▶ Your goal
Copy out the records from the line that contains "You are a computer-use agent. This" through the end of the records, and leave the pictures out.
_ _ _ _ _
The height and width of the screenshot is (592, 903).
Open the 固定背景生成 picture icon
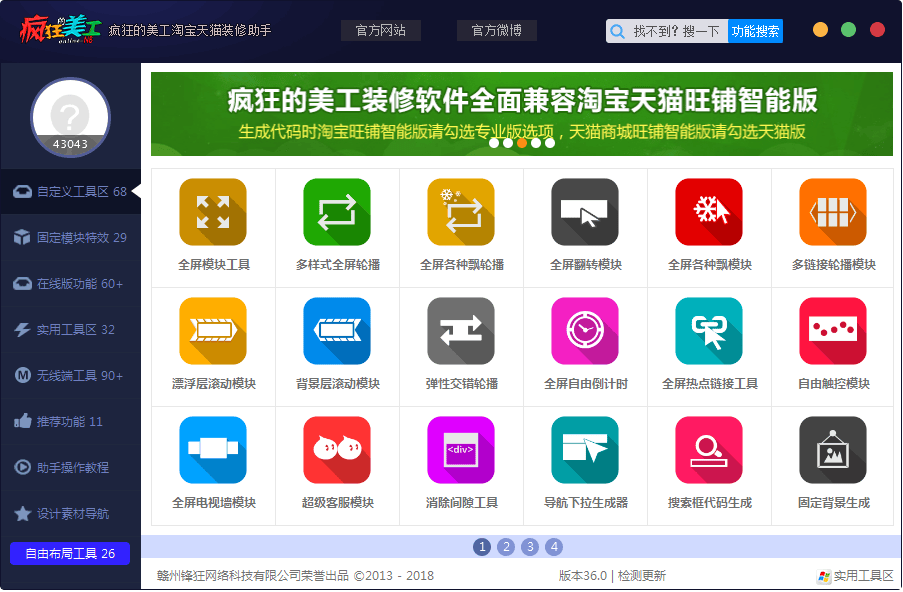click(x=833, y=450)
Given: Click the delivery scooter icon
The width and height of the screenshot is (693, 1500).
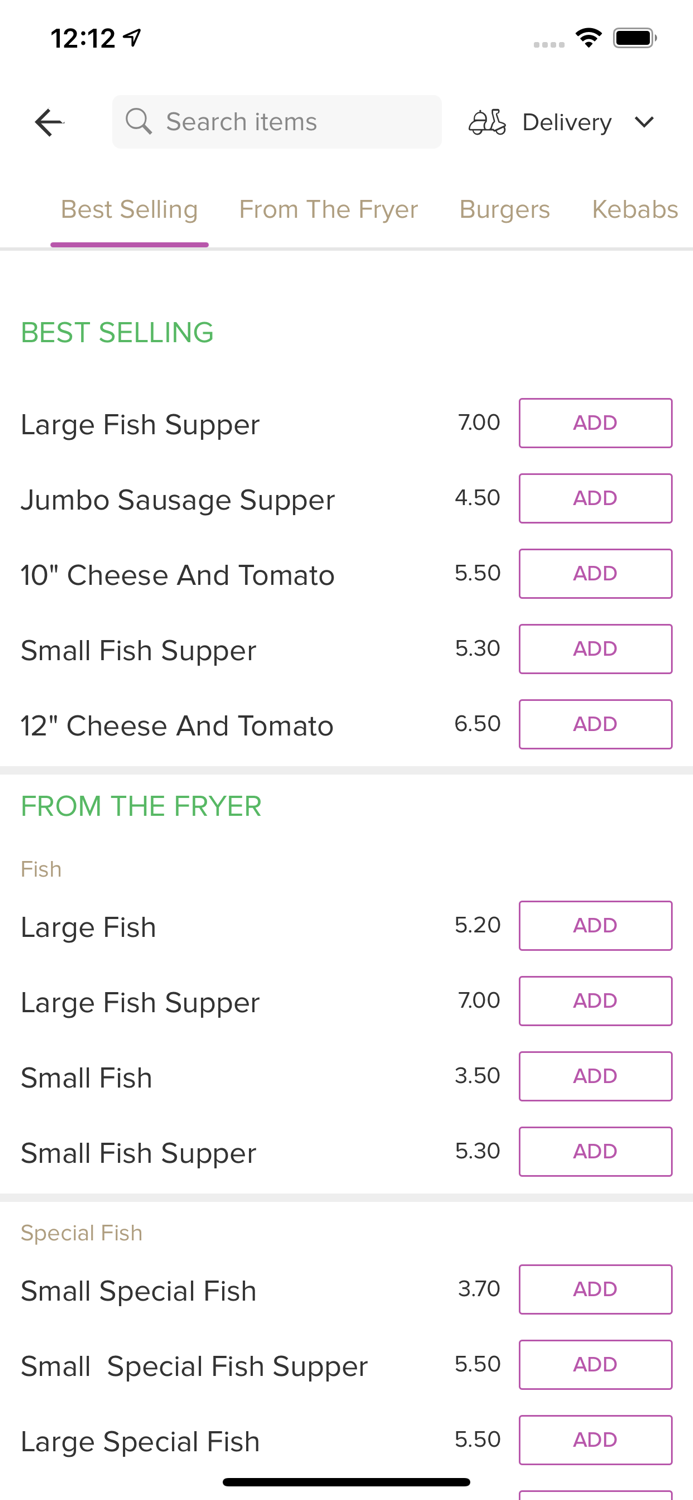Looking at the screenshot, I should (487, 122).
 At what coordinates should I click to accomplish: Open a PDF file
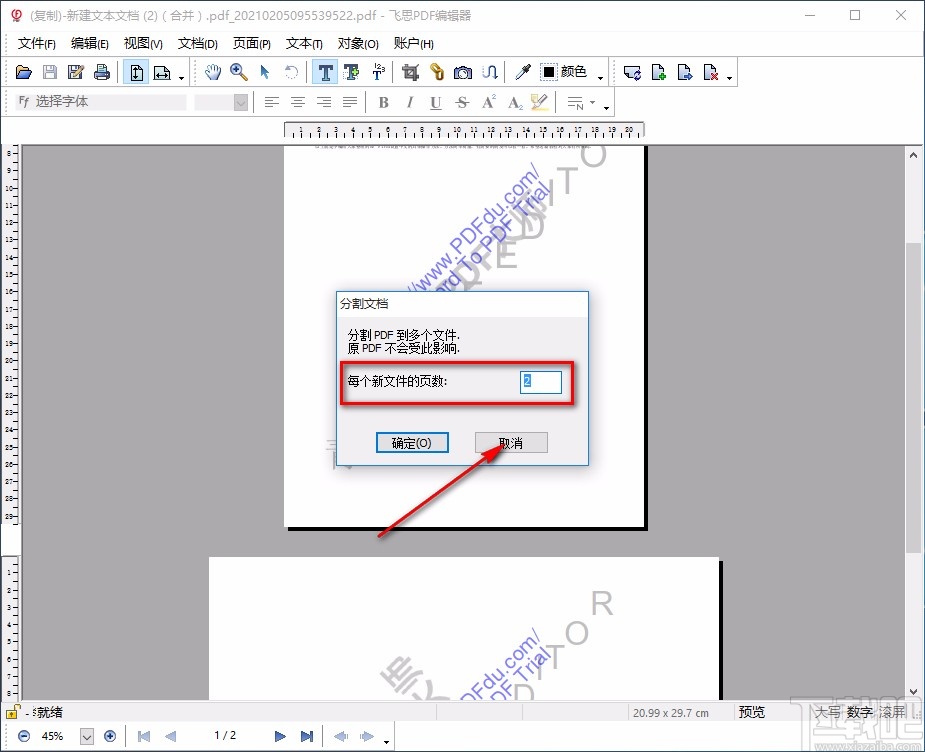click(22, 71)
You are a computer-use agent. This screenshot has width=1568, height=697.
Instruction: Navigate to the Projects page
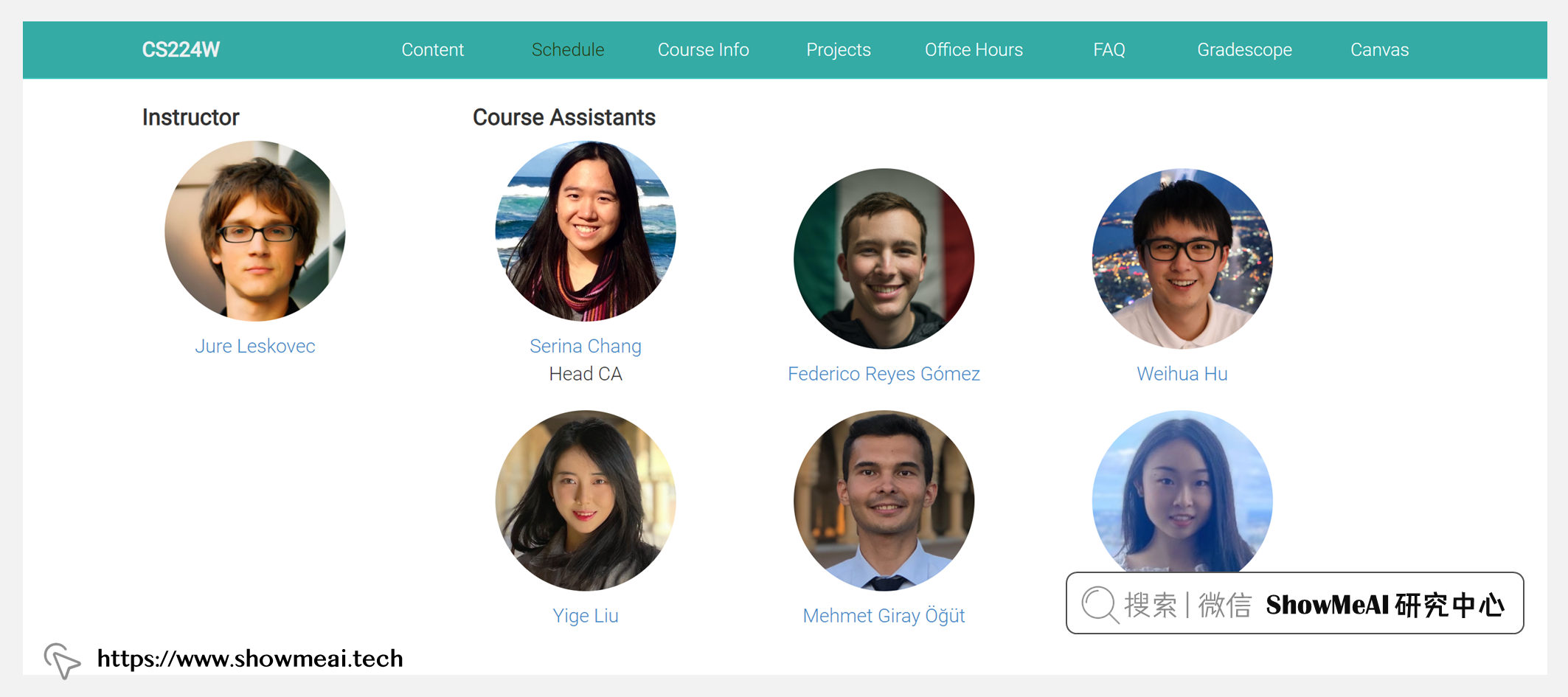[839, 49]
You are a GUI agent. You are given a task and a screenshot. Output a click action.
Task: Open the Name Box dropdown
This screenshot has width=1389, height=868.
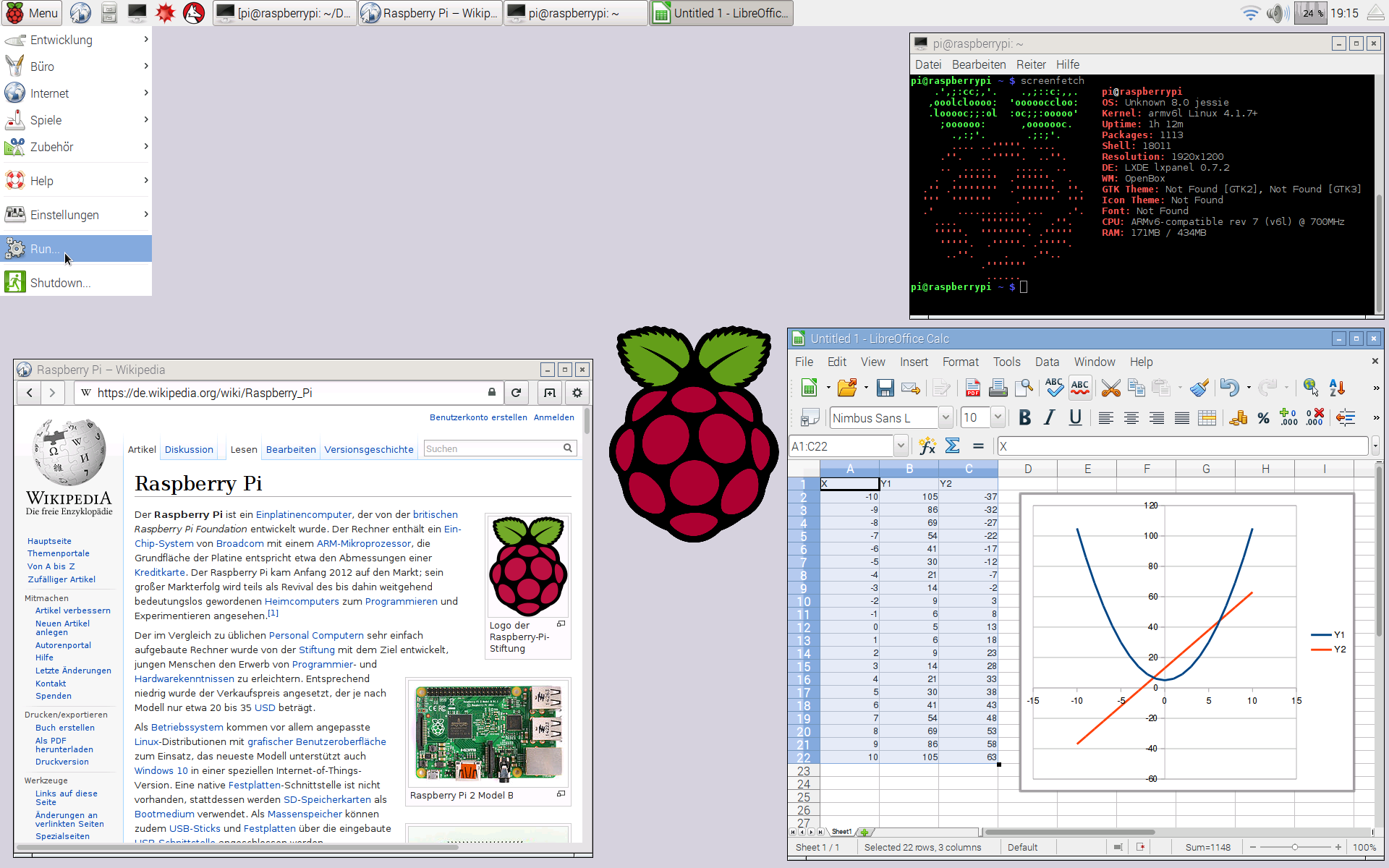click(x=901, y=446)
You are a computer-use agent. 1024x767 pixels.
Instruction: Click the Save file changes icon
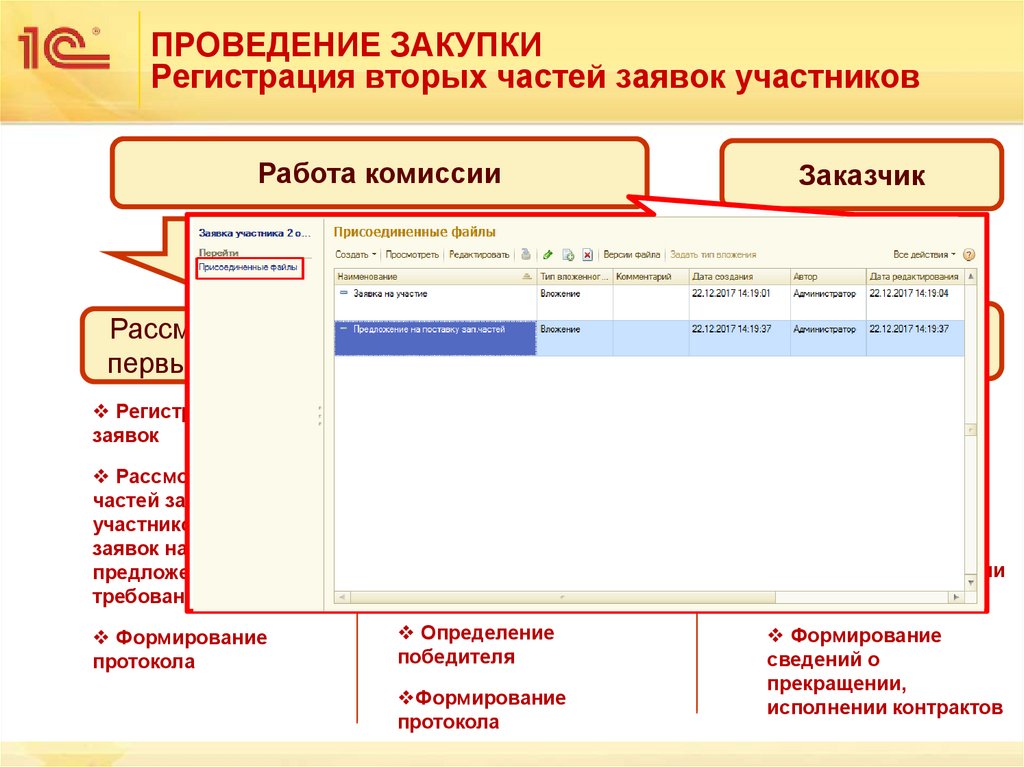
_ _ _ _ _
▶ Correct output
You are a computer-use agent. This screenshot has width=1568, height=697.
Instruction: Navigate to the Projects page
[839, 49]
You are a GUI agent. You are given a task and a screenshot. Output a click action.
Task: Open the Name Box dropdown
This screenshot has width=1389, height=868.
click(x=901, y=446)
You are a computer-use agent. 1024x767 pixels.
Instruction: Click the Save file changes icon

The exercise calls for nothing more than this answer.